Mientras el resto conversaba y escudriñaban sus móviles nos sorprendimos pasmando con esa luna que titilaba como una enorme pastilla efervescente en el cielo de una noche de verano.
Tras varios minutos de silencio compartido mi amigo dirigió una mirada parabólica al resto de la gente y sentenció certero: “víches…xa non hay lúas”.
Uno de los precios que hemos pagado por pasar de vivir en el entorno natural al urbano –no digamos ya por pasar del urbano al tercer entorno virtual- ha sido la desaparición de cosas como la Luna.
La gente mira más al móvil que al cielo, al mar o los árboles. La derivada que se desprende de esto es una borrosidad del paso de las estaciones, de las mareas, de los ciclos lunares…de todos los ritmos biológicos que nos acompasan con un universo que cada vez más es un presente continuo de leeds y plasma.
El asunto en cuestión es si todos vemos lo mismo cuando miramos –si es que miramos- lo mismo. Es imposible saberlo porque todas las cosas están cargadas de un significado íntimo que no es más que el puente tendido entre nuestro intelecto y el mundo. Si la luna no tiene significado no se aprecia, simplemente deja de existir.
Nada tiene que ver la misma Luna para un paisano, un astrónomo, un pintor, un marinero o un ciudadano urbanita del siglo XXI; para éste la Luna a lo sumo es algo que está, pero no distingue otro atributo. No crece ni mengua, no es vieja ni nueva, no está cerca ni lejos. Está la Luna pero no hay lunas.

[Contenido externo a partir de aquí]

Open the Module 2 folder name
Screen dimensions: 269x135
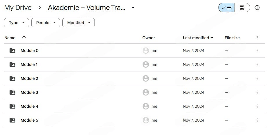pos(29,78)
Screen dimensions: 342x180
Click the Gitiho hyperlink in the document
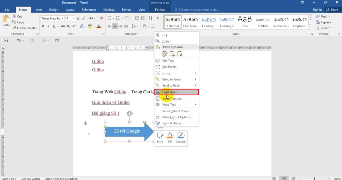(x=98, y=61)
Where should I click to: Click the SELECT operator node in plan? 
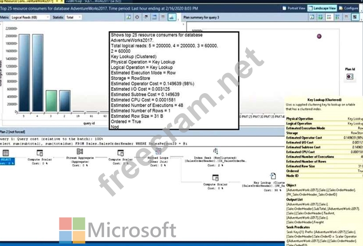[x=6, y=153]
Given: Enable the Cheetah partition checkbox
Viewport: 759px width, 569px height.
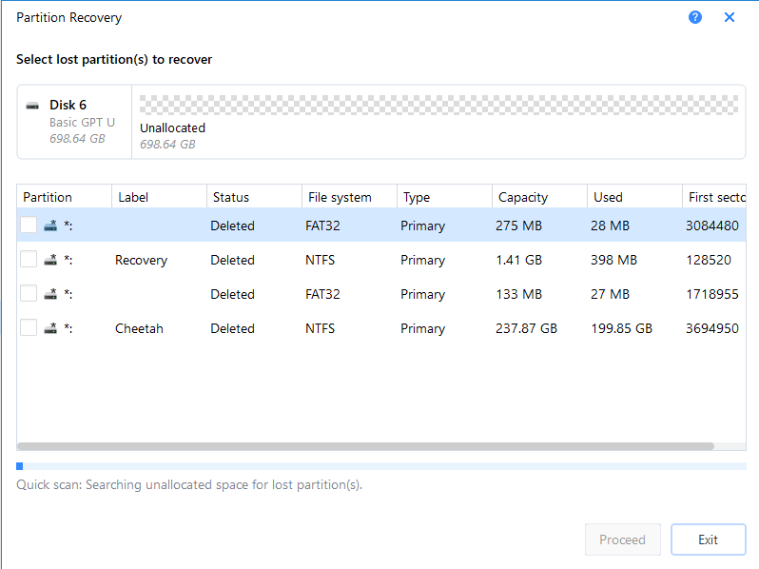Looking at the screenshot, I should click(29, 328).
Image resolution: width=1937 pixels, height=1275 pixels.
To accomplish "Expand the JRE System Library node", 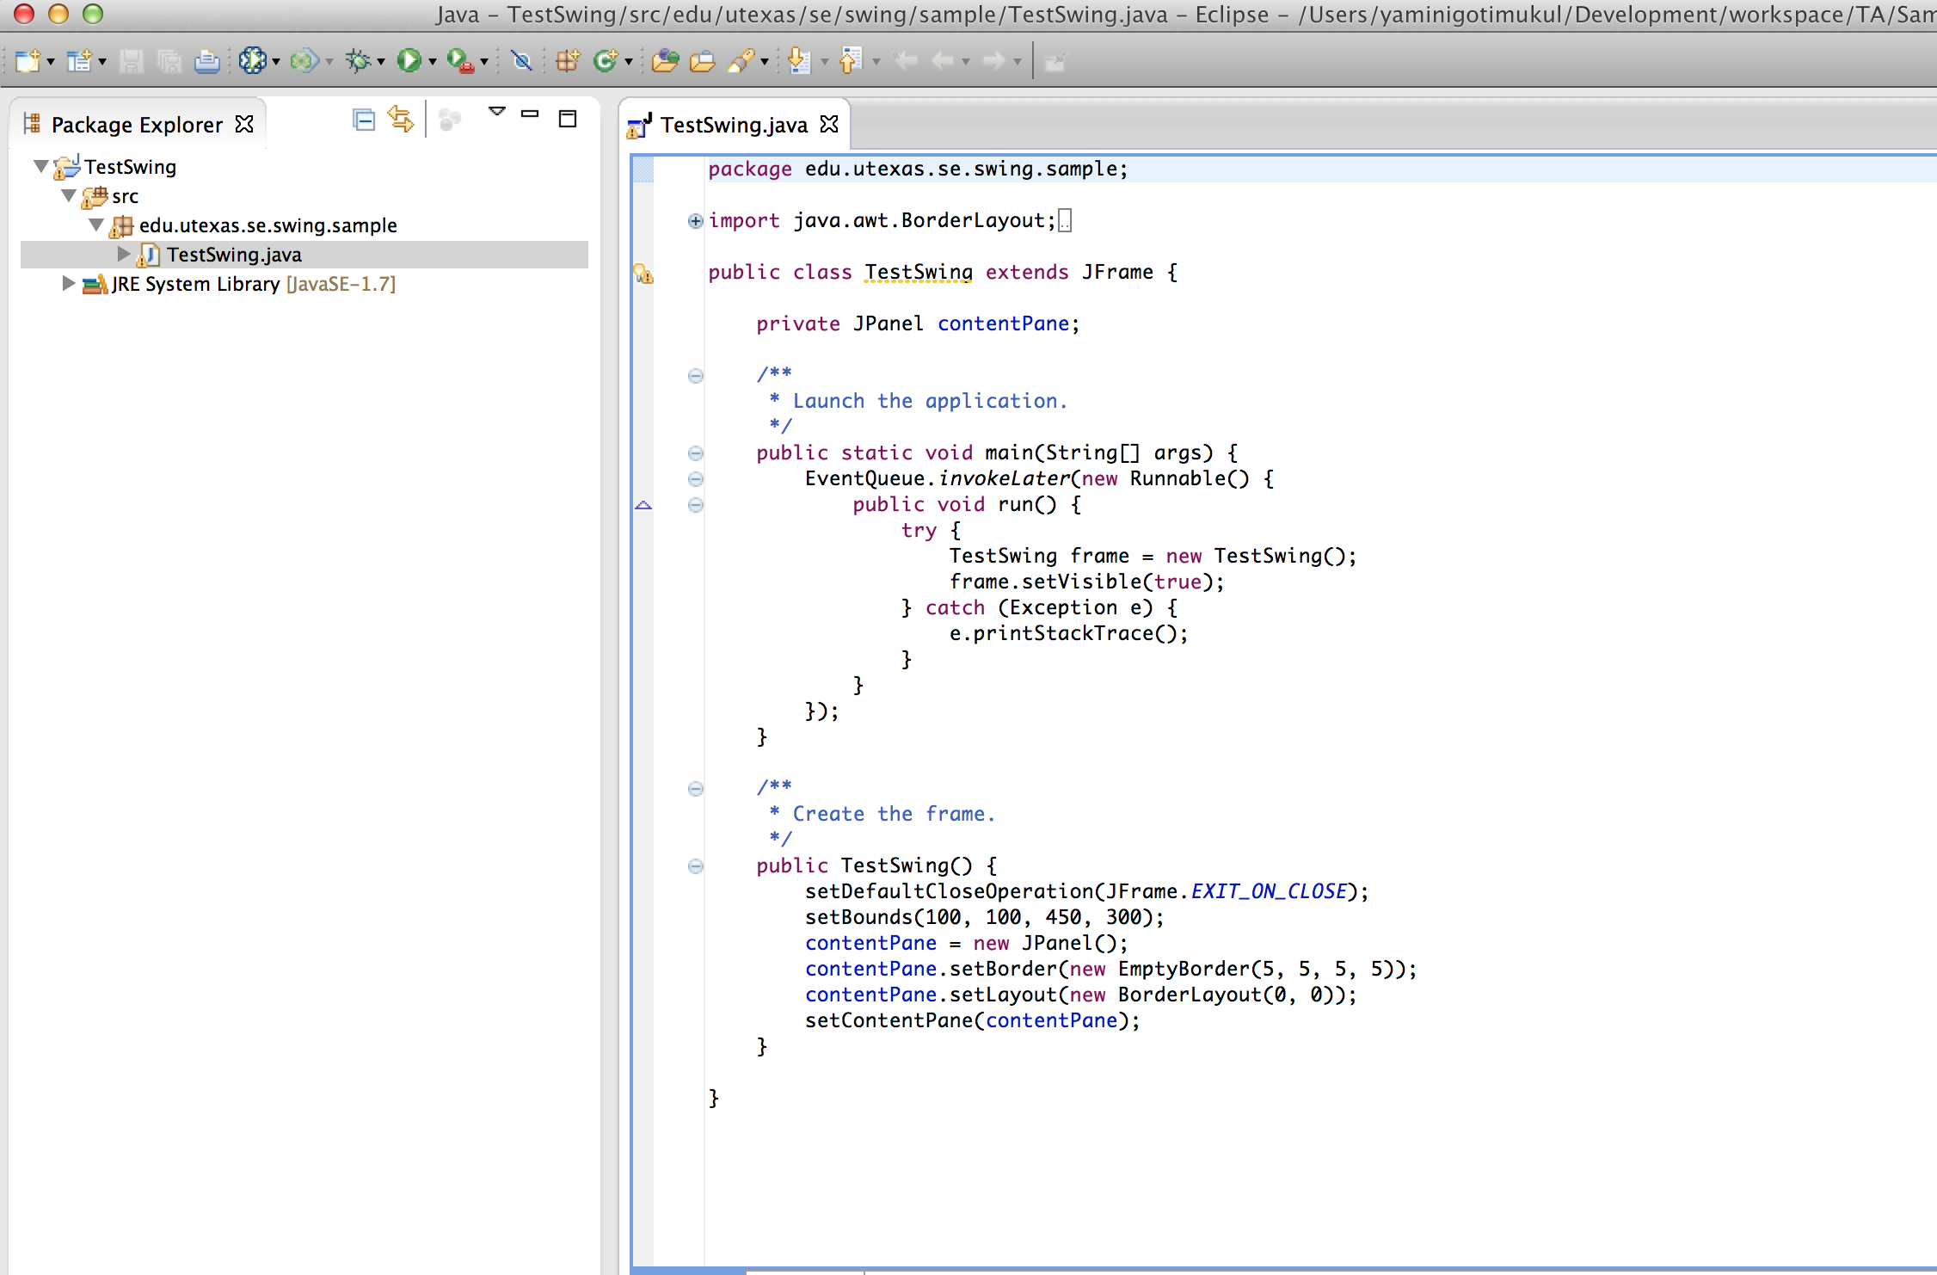I will click(69, 284).
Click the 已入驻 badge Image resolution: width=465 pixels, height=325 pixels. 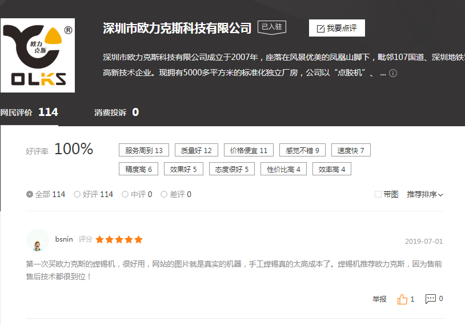click(272, 27)
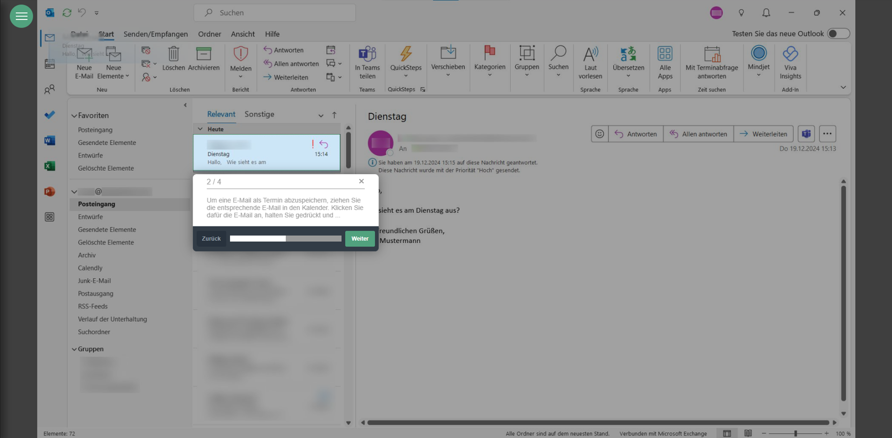The width and height of the screenshot is (892, 438).
Task: Expand the QuickSteps dropdown
Action: (x=406, y=76)
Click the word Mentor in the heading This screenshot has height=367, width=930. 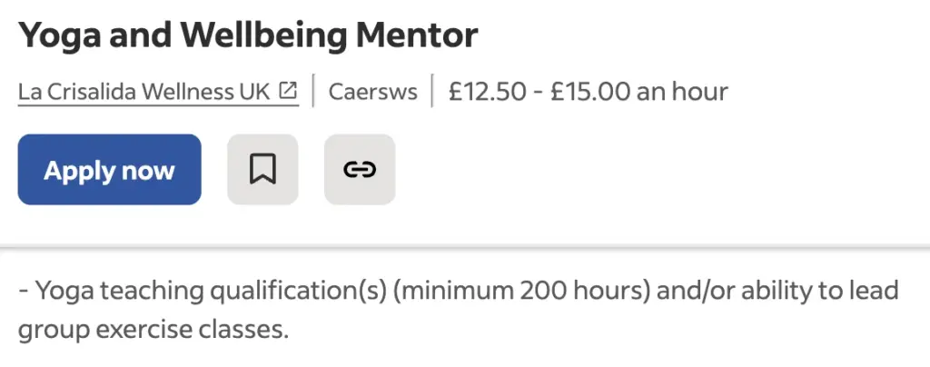[x=417, y=36]
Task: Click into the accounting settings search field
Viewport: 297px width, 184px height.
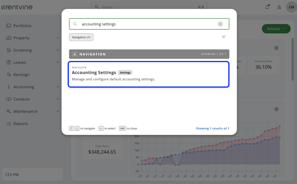Action: (147, 24)
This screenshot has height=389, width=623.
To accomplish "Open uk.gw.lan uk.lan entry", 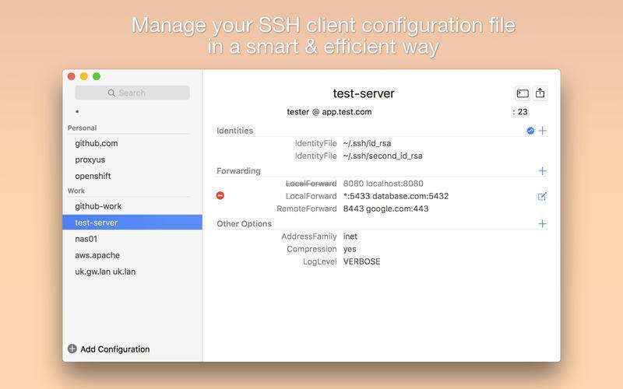I will click(105, 272).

Cada cultura, cada momento histórico percibe las cosas de un modo distinto, los esquimales distinguen doce tonos de blanco, los gallegos utilizan setenta vocablos diferentes para describir la lluvia. Los jóvenes nacidos después de los setenta no distinguen determinadas tonalidades de gris que sus padres -colonos del cine y la fotografía en blanco y negro- distinguen sin dificultad.
Las cosas no existen más que en la relación que tienen con nosotros. El árbol que cae no hace ruido sino no hay nadie que lo escuche.
Nuestro actual entorno es un mundo construido en el que se perciben mejor los “estándares de configuración cromática”: magenta, amarillo, cián y negro de las pantallas que cualquier otra tonalidad natural; dónde nos son más familiares los saborizantes que los sabores o el sonido de las alarmas más variados que los diferentes cantos de un gallo.
Y aquí estamos, amigo, compuestos e sen lúas.